◆ REQUIRED WORK ◆
Every record is to be printed exactly as it appears.

◆ SUPPLIED MATERIAL ◆
═══
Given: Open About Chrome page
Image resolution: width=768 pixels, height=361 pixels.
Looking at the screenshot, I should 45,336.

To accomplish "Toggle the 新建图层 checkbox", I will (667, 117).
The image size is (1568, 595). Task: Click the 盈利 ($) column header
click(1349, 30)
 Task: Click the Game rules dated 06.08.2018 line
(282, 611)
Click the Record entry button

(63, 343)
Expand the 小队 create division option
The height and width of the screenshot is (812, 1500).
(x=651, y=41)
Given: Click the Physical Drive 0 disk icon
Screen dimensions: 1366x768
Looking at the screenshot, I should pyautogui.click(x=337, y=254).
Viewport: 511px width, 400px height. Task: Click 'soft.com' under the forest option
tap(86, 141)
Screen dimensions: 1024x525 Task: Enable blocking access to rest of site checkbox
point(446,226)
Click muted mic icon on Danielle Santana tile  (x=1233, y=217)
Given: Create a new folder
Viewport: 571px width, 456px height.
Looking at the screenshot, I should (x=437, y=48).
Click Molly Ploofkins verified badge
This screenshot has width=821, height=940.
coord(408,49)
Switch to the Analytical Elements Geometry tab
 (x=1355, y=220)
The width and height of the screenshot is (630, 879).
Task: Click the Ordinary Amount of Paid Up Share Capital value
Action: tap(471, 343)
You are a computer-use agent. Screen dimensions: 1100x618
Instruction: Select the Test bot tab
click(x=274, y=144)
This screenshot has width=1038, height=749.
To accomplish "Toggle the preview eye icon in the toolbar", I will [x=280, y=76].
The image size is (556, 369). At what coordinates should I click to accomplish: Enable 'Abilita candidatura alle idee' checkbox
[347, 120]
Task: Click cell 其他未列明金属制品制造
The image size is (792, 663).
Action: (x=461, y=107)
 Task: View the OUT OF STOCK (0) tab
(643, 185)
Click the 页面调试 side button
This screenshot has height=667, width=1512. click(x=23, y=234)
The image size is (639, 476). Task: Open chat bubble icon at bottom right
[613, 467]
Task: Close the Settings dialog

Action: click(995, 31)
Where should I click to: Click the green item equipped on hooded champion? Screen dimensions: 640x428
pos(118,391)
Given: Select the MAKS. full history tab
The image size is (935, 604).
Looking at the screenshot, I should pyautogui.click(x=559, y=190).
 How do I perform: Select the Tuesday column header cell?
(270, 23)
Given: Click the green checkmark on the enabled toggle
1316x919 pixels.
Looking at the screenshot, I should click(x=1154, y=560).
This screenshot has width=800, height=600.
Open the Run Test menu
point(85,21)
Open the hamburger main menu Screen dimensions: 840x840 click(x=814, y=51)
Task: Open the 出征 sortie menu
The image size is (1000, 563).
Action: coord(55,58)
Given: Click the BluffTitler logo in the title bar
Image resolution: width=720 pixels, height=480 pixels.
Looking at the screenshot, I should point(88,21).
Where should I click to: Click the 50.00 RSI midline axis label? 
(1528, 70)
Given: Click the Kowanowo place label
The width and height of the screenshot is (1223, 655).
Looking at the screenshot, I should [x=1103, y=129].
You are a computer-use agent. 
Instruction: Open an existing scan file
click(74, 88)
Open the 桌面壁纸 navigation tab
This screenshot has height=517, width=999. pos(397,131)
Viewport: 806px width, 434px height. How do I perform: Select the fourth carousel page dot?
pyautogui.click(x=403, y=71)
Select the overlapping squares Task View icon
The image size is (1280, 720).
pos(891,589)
═══
◆ SOLUTION BELOW ◆
Given: Open About Chrome page
Image resolution: width=768 pixels, height=361 pixels.
Looking at the screenshot, I should 45,336.

To accomplish "Toggle the 新建图层 checkbox", I will (667, 117).
The image size is (1568, 595). Task: Click the 盈利 ($) column header
click(1349, 30)
 Task: Click the Game rules dated 06.08.2018 line
(282, 611)
Click the Record entry button

(63, 343)
Expand the 小队 create division option
The height and width of the screenshot is (812, 1500).
(x=651, y=41)
Given: Click the Physical Drive 0 disk icon
Screen dimensions: 1366x768
Looking at the screenshot, I should pyautogui.click(x=337, y=254).
Viewport: 511px width, 400px height. Task: Click 'soft.com' under the forest option
tap(86, 141)
Screen dimensions: 1024x525 Task: Enable blocking access to rest of site checkbox
point(446,226)
Click muted mic icon on Danielle Santana tile  (x=1233, y=217)
Given: Create a new folder
Viewport: 571px width, 456px height.
Looking at the screenshot, I should (x=437, y=48).
Click Molly Ploofkins verified badge
This screenshot has width=821, height=940.
coord(408,49)
Switch to the Analytical Elements Geometry tab
 (x=1355, y=220)
The width and height of the screenshot is (630, 879).
Task: Click the Ordinary Amount of Paid Up Share Capital value
Action: tap(471, 343)
You are a computer-use agent. Screen dimensions: 1100x618
Instruction: Select the Test bot tab
click(x=274, y=144)
This screenshot has width=1038, height=749.
To accomplish "Toggle the preview eye icon in the toolbar", I will [x=280, y=76].
The image size is (556, 369). At what coordinates should I click to accomplish: Enable 'Abilita candidatura alle idee' checkbox
[347, 120]
Task: Click cell 其他未列明金属制品制造
The image size is (792, 663).
Action: (x=461, y=107)
 Task: View the OUT OF STOCK (0) tab
(643, 185)
Click the 页面调试 side button
This screenshot has height=667, width=1512. click(x=23, y=234)
The image size is (639, 476). Task: Open chat bubble icon at bottom right
[613, 467]
Task: Close the Settings dialog

Action: click(995, 31)
Where should I click to: Click the green item equipped on hooded champion? Screen dimensions: 640x428
pos(118,391)
Given: Select the MAKS. full history tab
The image size is (935, 604).
Looking at the screenshot, I should pyautogui.click(x=559, y=190).
 How do I perform: Select the Tuesday column header cell?
(270, 23)
Given: Click the green checkmark on the enabled toggle
1316x919 pixels.
Looking at the screenshot, I should click(x=1154, y=560).
This screenshot has width=800, height=600.
Open the Run Test menu
point(85,21)
Open the hamburger main menu Screen dimensions: 840x840 click(x=814, y=51)
Task: Open the 出征 sortie menu
The image size is (1000, 563).
Action: coord(55,58)
Given: Click the BluffTitler logo in the title bar
Image resolution: width=720 pixels, height=480 pixels.
Looking at the screenshot, I should point(88,21).
Where should I click to: Click the 50.00 RSI midline axis label? 
(1528, 70)
Given: Click the Kowanowo place label
The width and height of the screenshot is (1223, 655).
Looking at the screenshot, I should [x=1103, y=129].
You are a computer-use agent. 
Instruction: Open an existing scan file
click(74, 88)
Open the 桌面壁纸 navigation tab
This screenshot has height=517, width=999. pos(397,131)
Viewport: 806px width, 434px height. How do I perform: Select the fourth carousel page dot?
pyautogui.click(x=403, y=71)
Select the overlapping squares Task View icon
The image size is (1280, 720).
pos(891,589)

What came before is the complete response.